Kurze Lust und langes Leiden: Zum 150. Todestag des Philosophen Arthur Schopenhauer, der mit seiner skeptischen Weltsicht zahlreiche Künstler seiner Zeit beeinflusste.

Denker wie Ludwig Wittgenstein, Karl Popper und Max Horkheimer haben sich zu ihm bekannt. Kein anderer Philosoph aber hatte eine solche Wirkung auf Literaten, Künstler und Musiker. Richard Wagner, Wilhelm Busch, Fontane, Tolstoi, Thomas Hardy, Guy de Maupassant, Marcel Proust, Thomas Mann, Samuel Beckett, Thomas Bernhard und Aleksandar Tišma – sie alle waren Anhänger von Schopenhauers Lehre oder ließen sich stark beeindrucken von seiner skeptischen Weltweisheit: „Und so ist denn der Lebenslauf des Menschen in der Regel dieser, dass er, von der Hoffnung genarrt, dem Tode in die Arme tanzt.“

Jederzeit hat der philosophische Pessimist Leiden, Not, Jammer und Lebenswut in einer Welt als „Strafanstalt“ herausgestrichen. Mit kaufmännischem Geist präsentiert der 1788 geborene Sohn einer Danziger Patrizierfamilie dem Leben die Rechnung. Der Genuss kommt gegen den Schmerz, das Glück gegen das Unglück nicht auf: „Wer die Behauptung, dass in der Welt der Genuss den Schmerz überwiegt oder wenigstens sie einander die Waage halten, in der Kürze prüfen will, vergleiche die Empfindung des Tieres, welches ein anderes frisst, mit der dieses anderen.“ Das ist eigentlich eine Konkursbilanz. Die Natur, die Schopenhauer im Sinn hat, ist ein Universum der kurzfristigen Lüste und tiefen Leiden, schön anzusehen allenfalls für Sonntagsspaziergänger im Grünen.

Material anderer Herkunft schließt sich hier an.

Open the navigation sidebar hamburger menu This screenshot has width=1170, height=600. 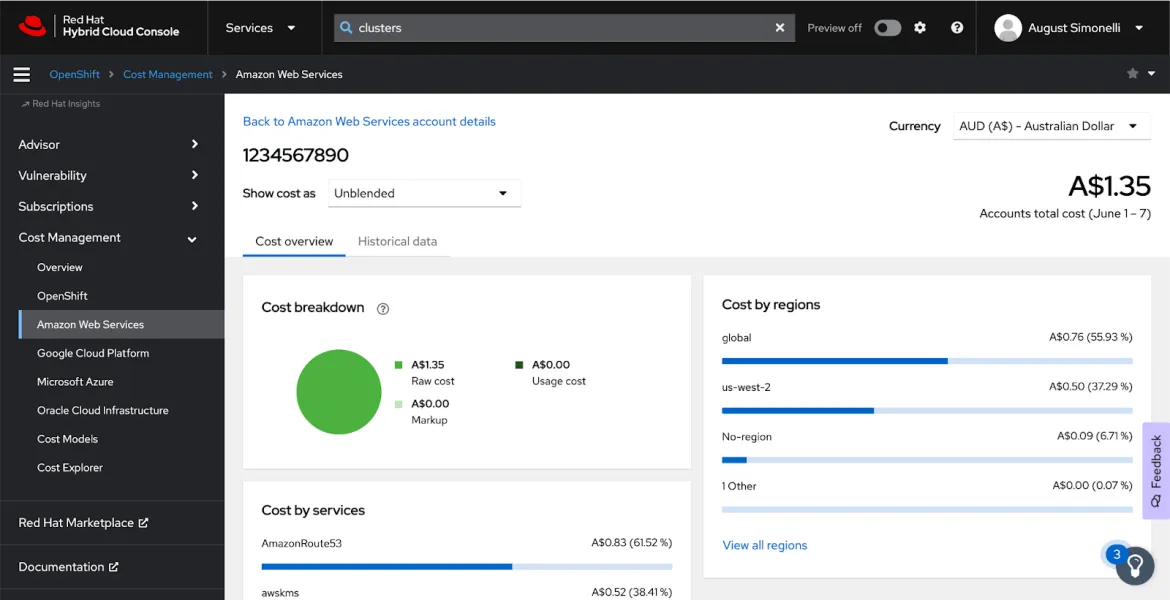(22, 73)
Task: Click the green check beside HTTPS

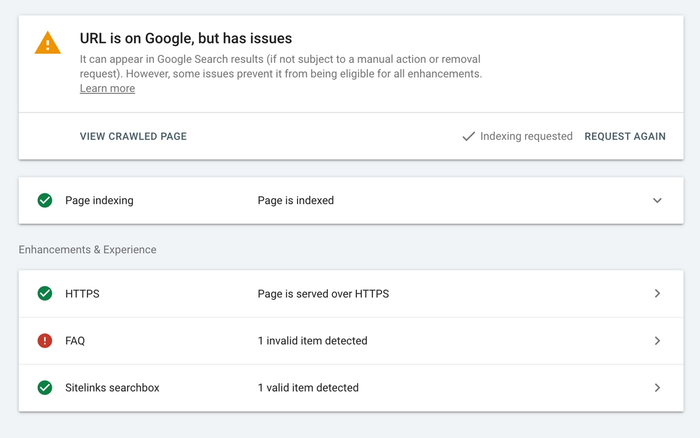Action: [x=45, y=294]

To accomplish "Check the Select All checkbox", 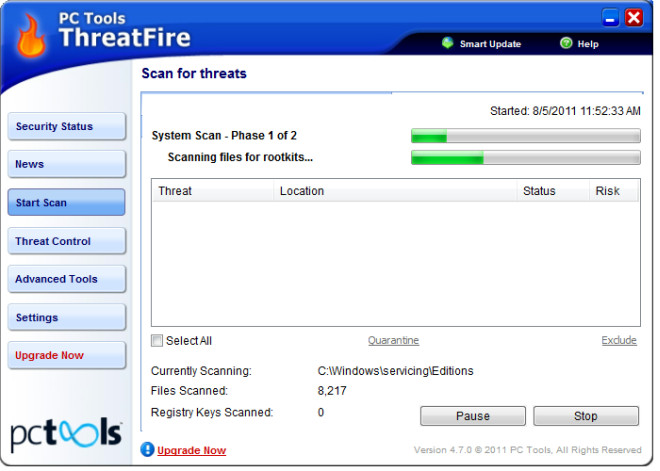I will click(157, 341).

Schopenhauers Lehre der Welt als Wille und Vorstellung ist bis heute plausibel. Wir sehen die Welt nicht objektiv, sondern als Konstruktion des menschlichen Wahrnehmungsapparats und Intellekts – Hunde oder Fledermäuse konstruieren ihre Welten anders. „Die Welt ist meine Vorstellung“, spitzt Schopenhauer zu. Unter „Wille“ versteht er gerade nicht das Handeln nach einem bewussten Entschluss, sondern den unmittelbar erfahrenen blinden Lebenstrieb, der von der schuftenden Ameise über das Beute reißende Raubtier bis zum verliebten Menschen alle Organismen am Laufen hält und sie im Streben um Selbsterhaltung miteinander verstrickt. Die metaphysische Einheit des Willens zerreißt das Individuationsprinzip in Raum und Zeit zu Abermilliarden von Einzelwesen im erbitterten Lebenskampf.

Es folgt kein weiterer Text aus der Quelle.